[PROBLEM TO WORK ON]: Find "Instruction: Click the" in the entries below; copy that line through the last, exactly, with no pictures.

Start of Block

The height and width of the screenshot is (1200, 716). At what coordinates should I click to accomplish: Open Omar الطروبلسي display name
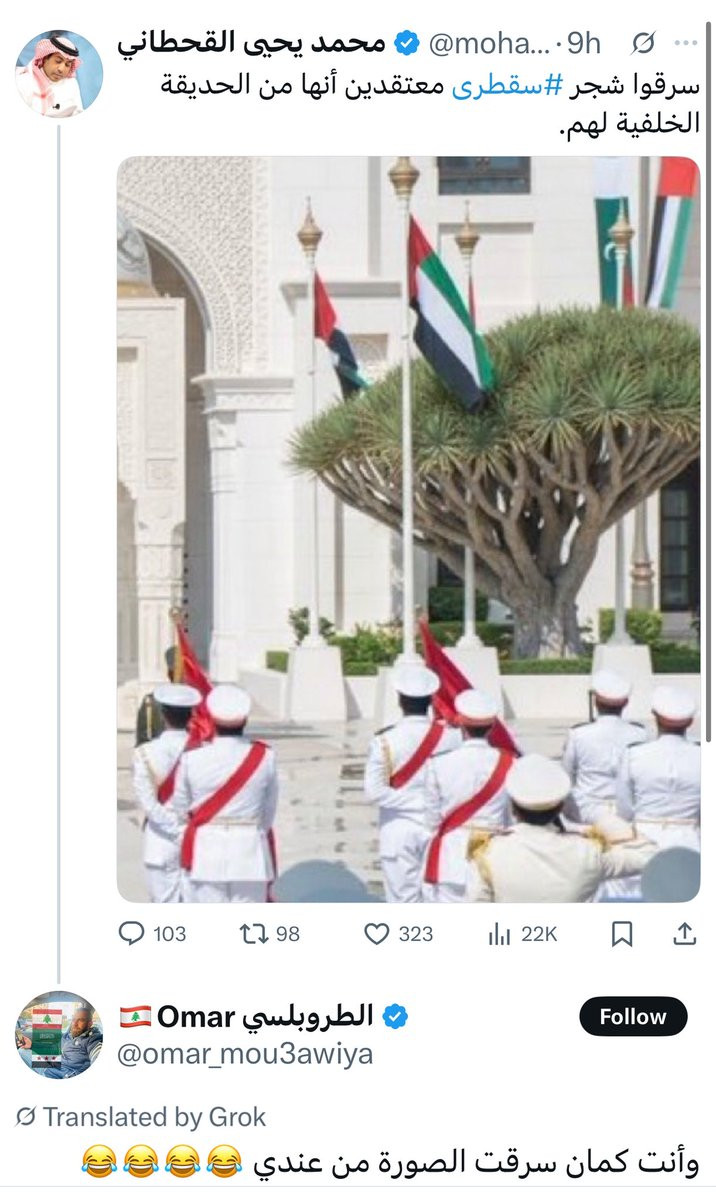(x=247, y=1017)
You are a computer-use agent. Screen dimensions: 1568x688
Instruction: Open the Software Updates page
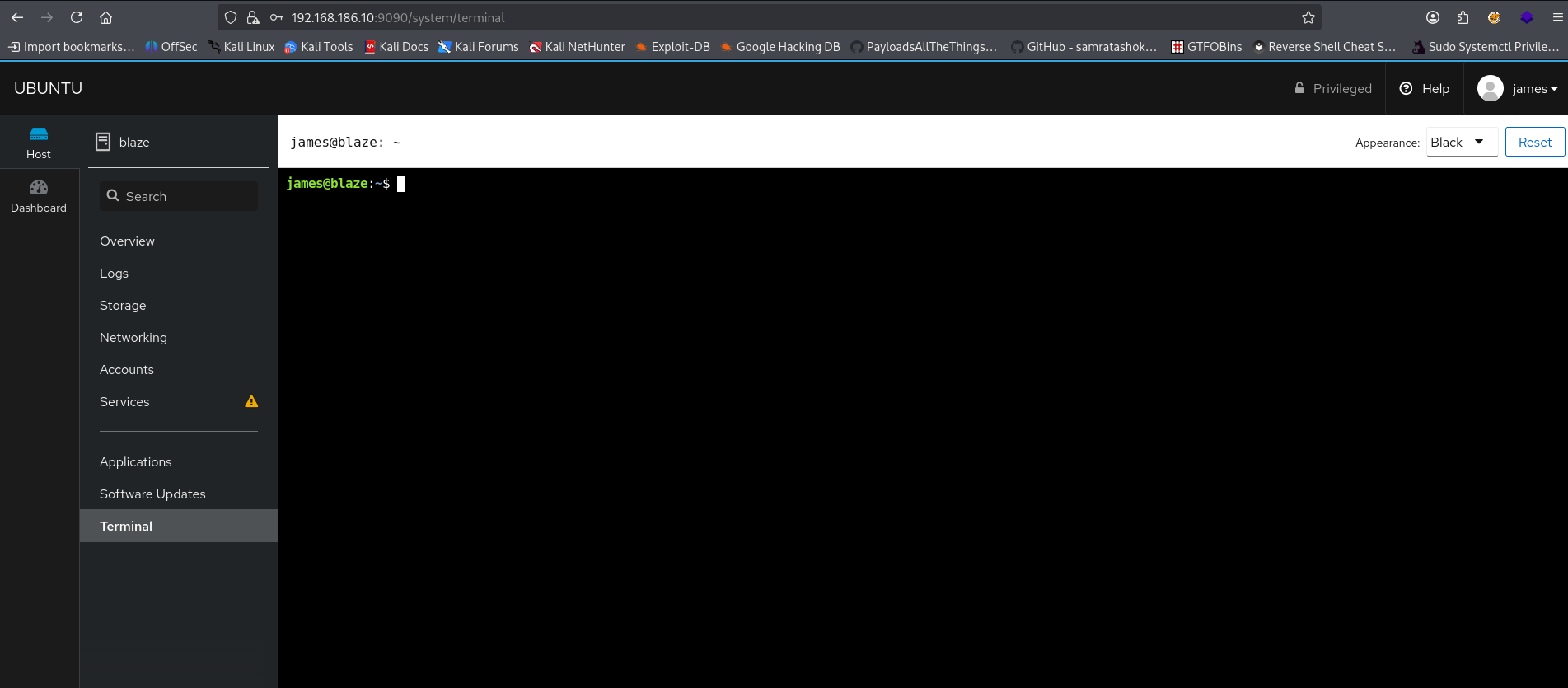(152, 494)
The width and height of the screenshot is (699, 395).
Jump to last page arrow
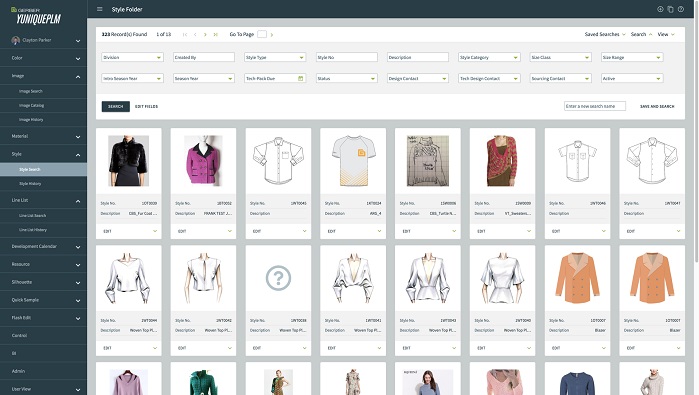[x=216, y=34]
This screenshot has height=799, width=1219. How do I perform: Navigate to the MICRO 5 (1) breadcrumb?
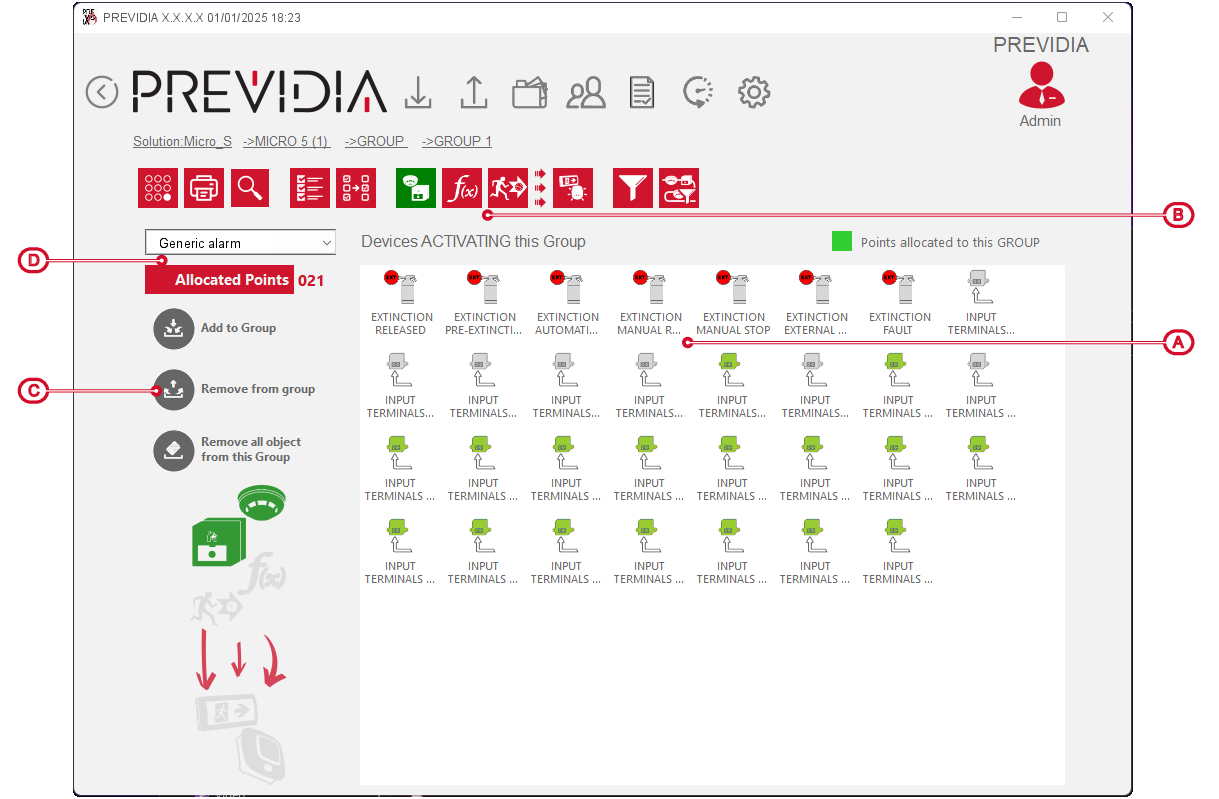tap(286, 142)
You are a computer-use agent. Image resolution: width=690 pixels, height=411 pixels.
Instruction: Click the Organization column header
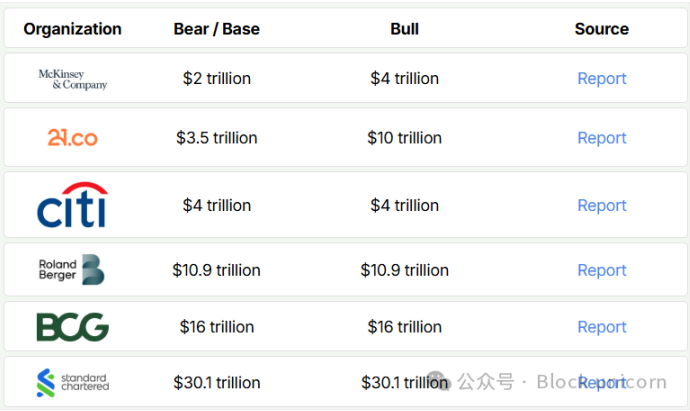point(73,29)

End of Block

[WRITTEN SOLUTION]:
Instruction: Click the Organization column header
point(73,29)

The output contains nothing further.